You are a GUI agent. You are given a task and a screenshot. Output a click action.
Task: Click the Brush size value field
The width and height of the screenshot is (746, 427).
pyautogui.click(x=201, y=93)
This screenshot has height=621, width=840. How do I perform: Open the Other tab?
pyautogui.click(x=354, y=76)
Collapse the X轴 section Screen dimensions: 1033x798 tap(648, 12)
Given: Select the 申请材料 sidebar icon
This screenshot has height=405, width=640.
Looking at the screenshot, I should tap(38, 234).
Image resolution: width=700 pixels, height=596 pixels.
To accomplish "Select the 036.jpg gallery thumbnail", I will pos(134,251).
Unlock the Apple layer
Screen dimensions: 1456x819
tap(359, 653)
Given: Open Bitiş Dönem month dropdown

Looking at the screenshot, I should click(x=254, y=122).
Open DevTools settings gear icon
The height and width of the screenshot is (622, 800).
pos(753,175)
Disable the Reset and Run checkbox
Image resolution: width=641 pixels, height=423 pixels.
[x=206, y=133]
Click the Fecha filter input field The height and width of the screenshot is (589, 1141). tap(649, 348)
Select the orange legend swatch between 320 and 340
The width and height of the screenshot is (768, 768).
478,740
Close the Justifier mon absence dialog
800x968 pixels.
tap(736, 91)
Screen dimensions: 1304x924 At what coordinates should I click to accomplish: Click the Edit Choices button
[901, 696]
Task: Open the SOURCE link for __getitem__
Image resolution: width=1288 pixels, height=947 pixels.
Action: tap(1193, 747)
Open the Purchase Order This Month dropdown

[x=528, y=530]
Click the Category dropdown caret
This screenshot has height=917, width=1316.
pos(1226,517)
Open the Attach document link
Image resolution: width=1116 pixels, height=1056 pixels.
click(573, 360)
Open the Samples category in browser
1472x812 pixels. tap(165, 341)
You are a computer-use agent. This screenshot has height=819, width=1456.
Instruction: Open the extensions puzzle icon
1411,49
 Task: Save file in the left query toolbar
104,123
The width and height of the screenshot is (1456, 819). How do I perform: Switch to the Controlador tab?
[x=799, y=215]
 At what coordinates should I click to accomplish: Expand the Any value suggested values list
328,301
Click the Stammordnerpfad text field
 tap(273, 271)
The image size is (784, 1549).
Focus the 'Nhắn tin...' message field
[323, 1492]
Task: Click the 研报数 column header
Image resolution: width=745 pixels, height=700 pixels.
————————
## THE PROBLEM:
Rewrite all of these lines, swapping each "Screen dimensions" for "Display size" and leaving every other word untouched.

## WRITTEN SOLUTION:
You are a GUI agent. You are given a task and a screenshot. Output a click action.
Task: Click the Brush size value field
The width and height of the screenshot is (746, 427).
pyautogui.click(x=201, y=93)
This screenshot has height=621, width=840. How do I perform: Open the Other tab?
pyautogui.click(x=354, y=76)
Collapse the X轴 section Display size: 1033x798 tap(648, 12)
Given: Select the 申请材料 sidebar icon
This screenshot has height=405, width=640.
Looking at the screenshot, I should tap(38, 234).
Image resolution: width=700 pixels, height=596 pixels.
To accomplish "Select the 036.jpg gallery thumbnail", I will pos(134,251).
Unlock the Apple layer
Display size: 1456x819
tap(359, 653)
Given: Open Bitiş Dönem month dropdown

Looking at the screenshot, I should click(x=254, y=122).
Open DevTools settings gear icon
The height and width of the screenshot is (622, 800).
pos(753,175)
Disable the Reset and Run checkbox
Image resolution: width=641 pixels, height=423 pixels.
[x=206, y=133]
Click the Fecha filter input field The height and width of the screenshot is (589, 1141). tap(649, 348)
Select the orange legend swatch between 320 and 340
The width and height of the screenshot is (768, 768).
478,740
Close the Justifier mon absence dialog
800x968 pixels.
tap(736, 91)
Display size: 1304x924 At what coordinates should I click to accomplish: Click the Edit Choices button
[901, 696]
Task: Open the SOURCE link for __getitem__
Image resolution: width=1288 pixels, height=947 pixels.
Action: tap(1193, 747)
Open the Purchase Order This Month dropdown

[x=528, y=530]
Click the Category dropdown caret
This screenshot has height=917, width=1316.
pos(1226,517)
Open the Attach document link
Image resolution: width=1116 pixels, height=1056 pixels.
click(573, 360)
Open the Samples category in browser
1472x812 pixels. tap(165, 341)
You are a computer-use agent. This screenshot has height=819, width=1456.
Instruction: Open the extensions puzzle icon
1411,49
 Task: Save file in the left query toolbar
104,123
The width and height of the screenshot is (1456, 819). How do I perform: Switch to the Controlador tab?
[x=799, y=215]
 At what coordinates should I click to accomplish: Expand the Any value suggested values list
328,301
Click the Stammordnerpfad text field
 tap(273, 271)
The image size is (784, 1549).
Focus the 'Nhắn tin...' message field
[323, 1492]
Task: Click the 研报数 column header
Image resolution: width=745 pixels, height=700 pixels.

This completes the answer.